━━━━━ Source information ━━━━━
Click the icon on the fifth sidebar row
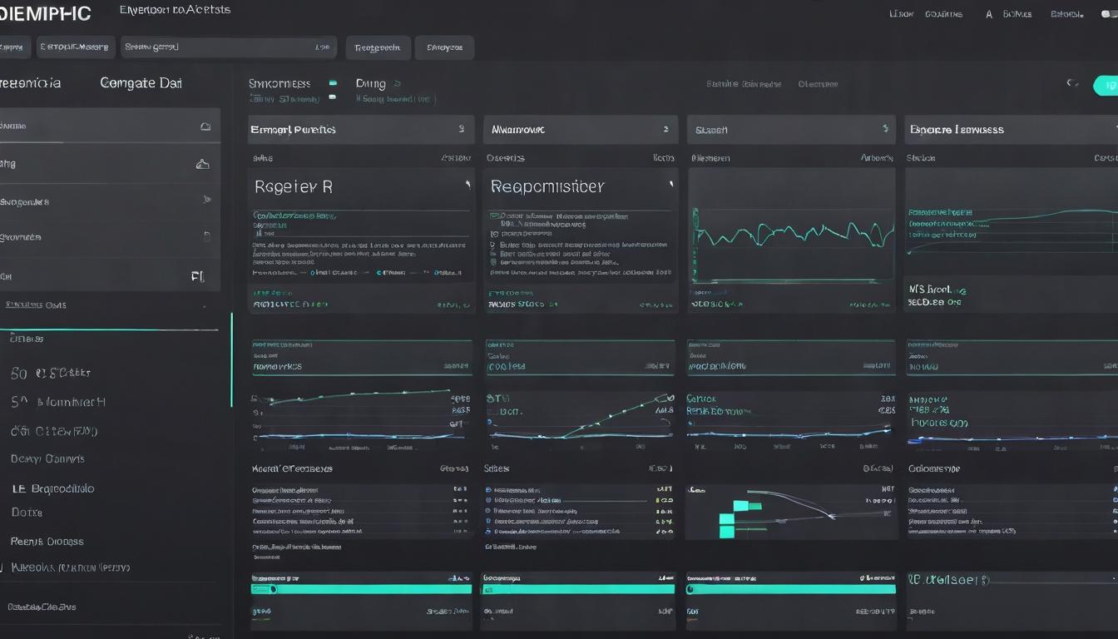 tap(197, 276)
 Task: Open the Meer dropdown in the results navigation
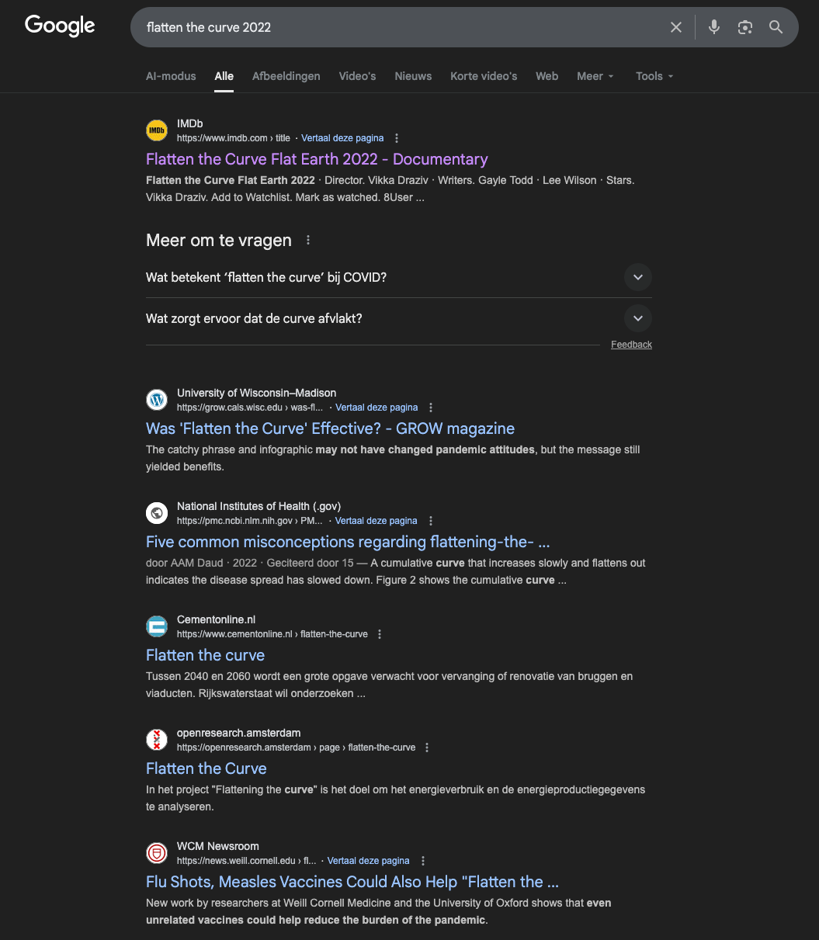point(594,76)
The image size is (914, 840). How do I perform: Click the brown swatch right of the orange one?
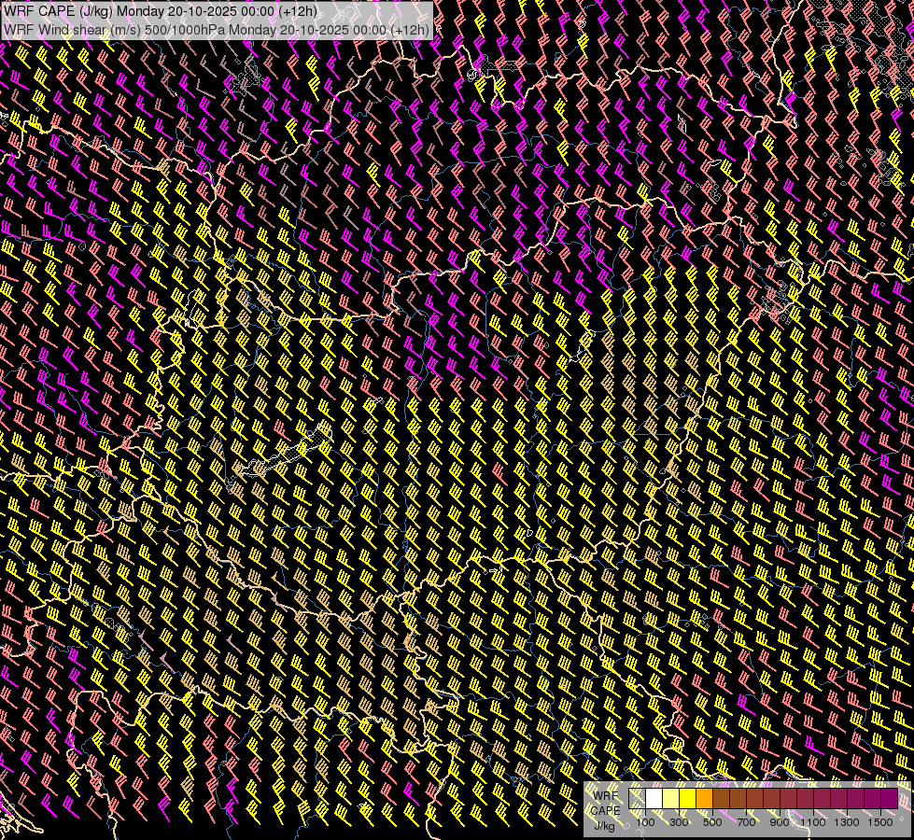(721, 799)
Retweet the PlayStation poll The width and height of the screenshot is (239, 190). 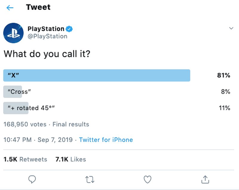click(x=90, y=180)
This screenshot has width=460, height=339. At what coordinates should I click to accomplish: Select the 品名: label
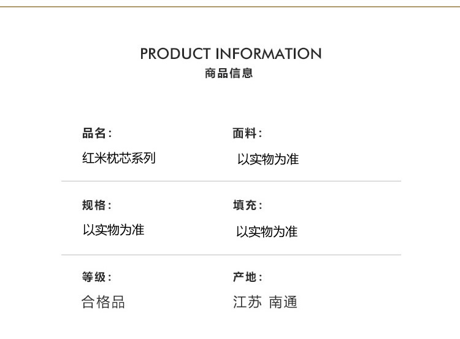tap(97, 133)
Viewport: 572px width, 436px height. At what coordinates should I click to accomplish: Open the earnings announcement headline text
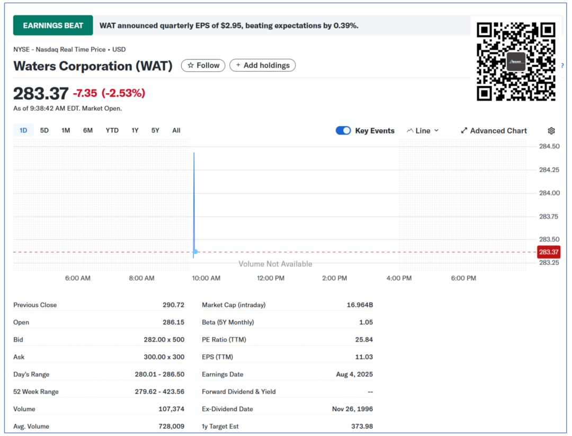[x=229, y=25]
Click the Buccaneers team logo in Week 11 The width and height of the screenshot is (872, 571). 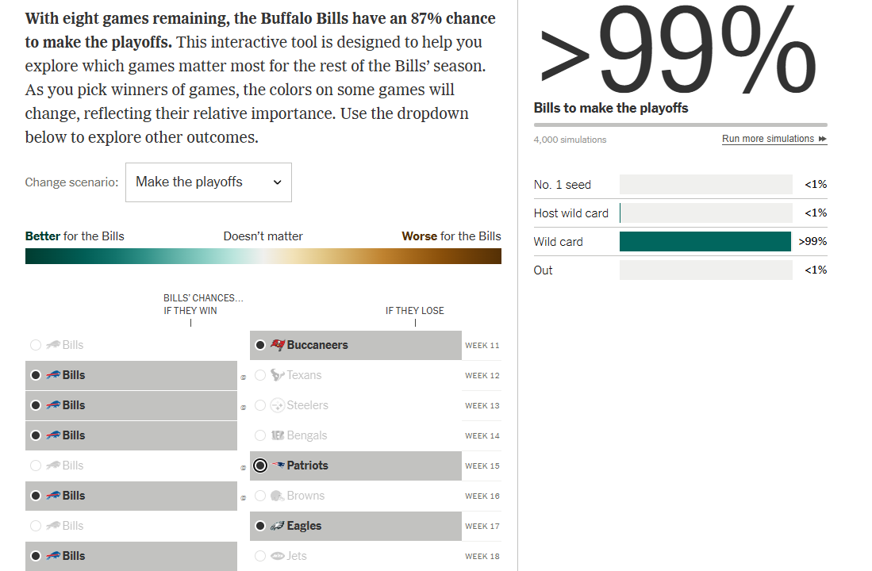coord(278,345)
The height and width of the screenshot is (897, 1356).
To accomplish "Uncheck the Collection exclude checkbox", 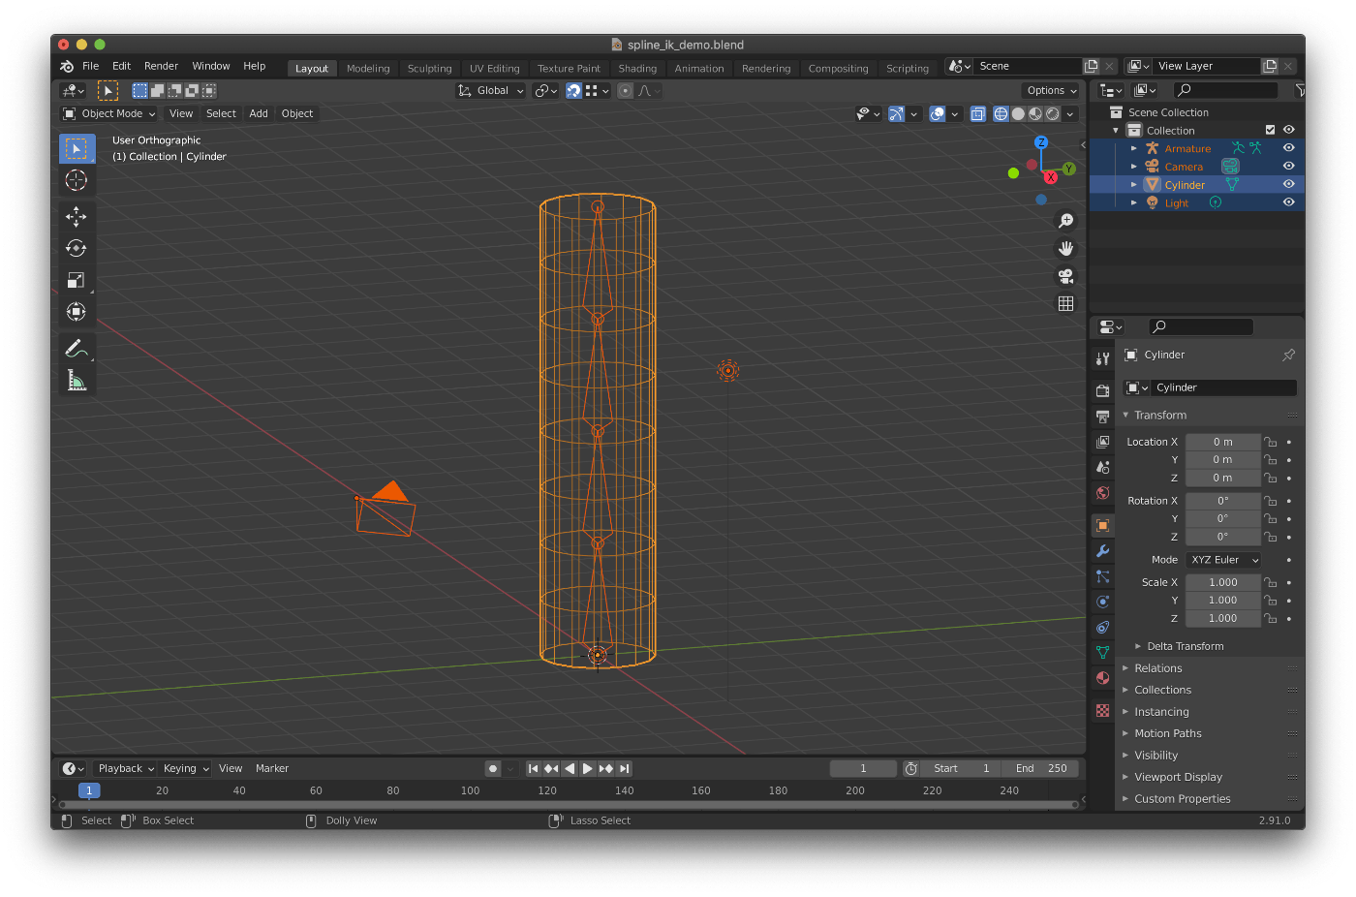I will [1270, 130].
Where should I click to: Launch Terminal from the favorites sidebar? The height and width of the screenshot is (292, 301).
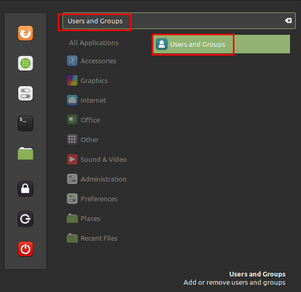click(25, 123)
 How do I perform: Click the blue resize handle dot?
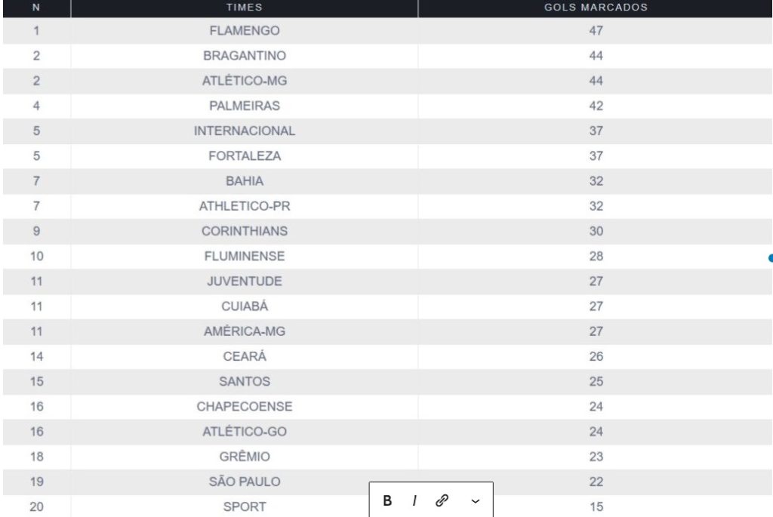pyautogui.click(x=770, y=258)
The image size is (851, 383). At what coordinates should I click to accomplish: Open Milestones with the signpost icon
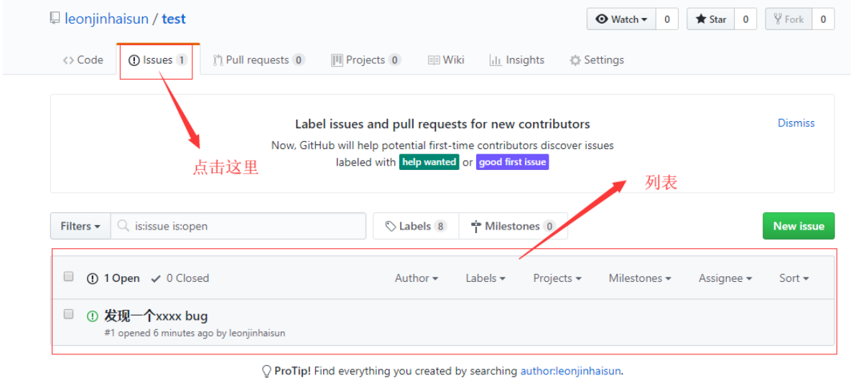tap(475, 227)
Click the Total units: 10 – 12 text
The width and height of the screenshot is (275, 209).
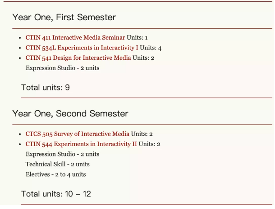56,194
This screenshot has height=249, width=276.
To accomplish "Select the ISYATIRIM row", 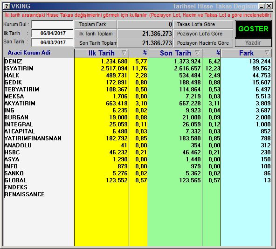I will [x=137, y=69].
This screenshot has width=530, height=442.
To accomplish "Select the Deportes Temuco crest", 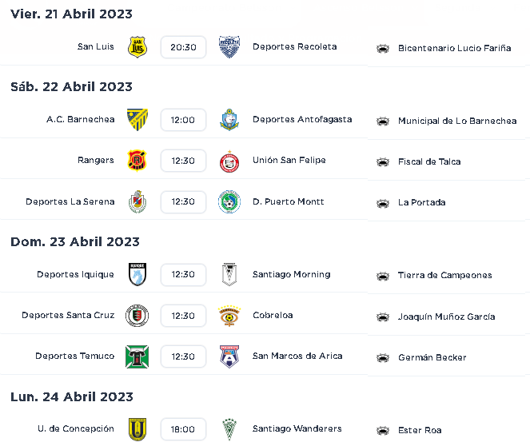I will [137, 356].
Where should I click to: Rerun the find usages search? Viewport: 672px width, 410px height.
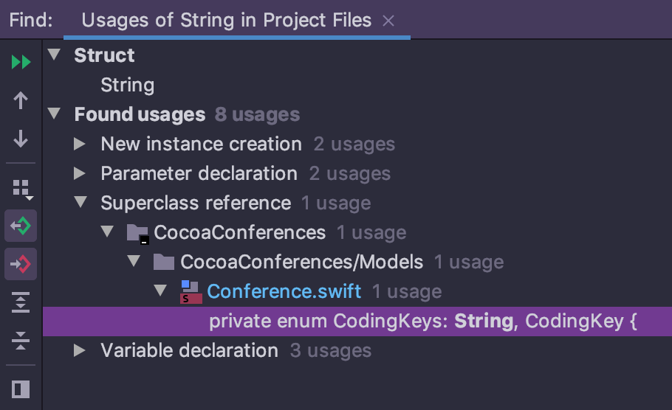point(21,63)
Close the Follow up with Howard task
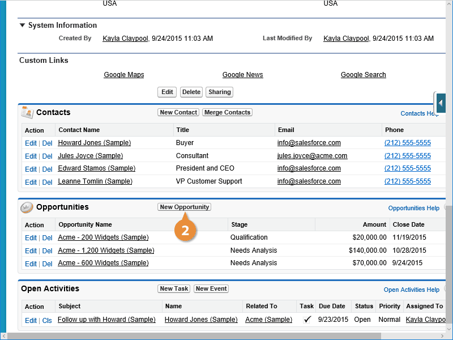Screen dimensions: 453x340 tap(47, 320)
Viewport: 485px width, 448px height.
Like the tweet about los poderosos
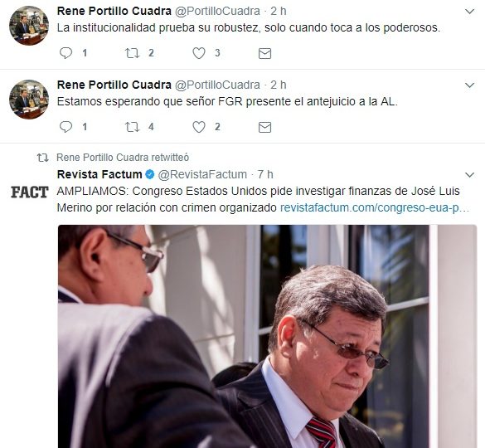tap(199, 53)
━━━━━
### Assignment
Output the span from the line with "Viewport: 485px width, 448px height." through the last line of the data, inclusive and exact, and omit every picture.

### Your response
Viewport: 485px width, 448px height.
Like the tweet about los poderosos
tap(199, 53)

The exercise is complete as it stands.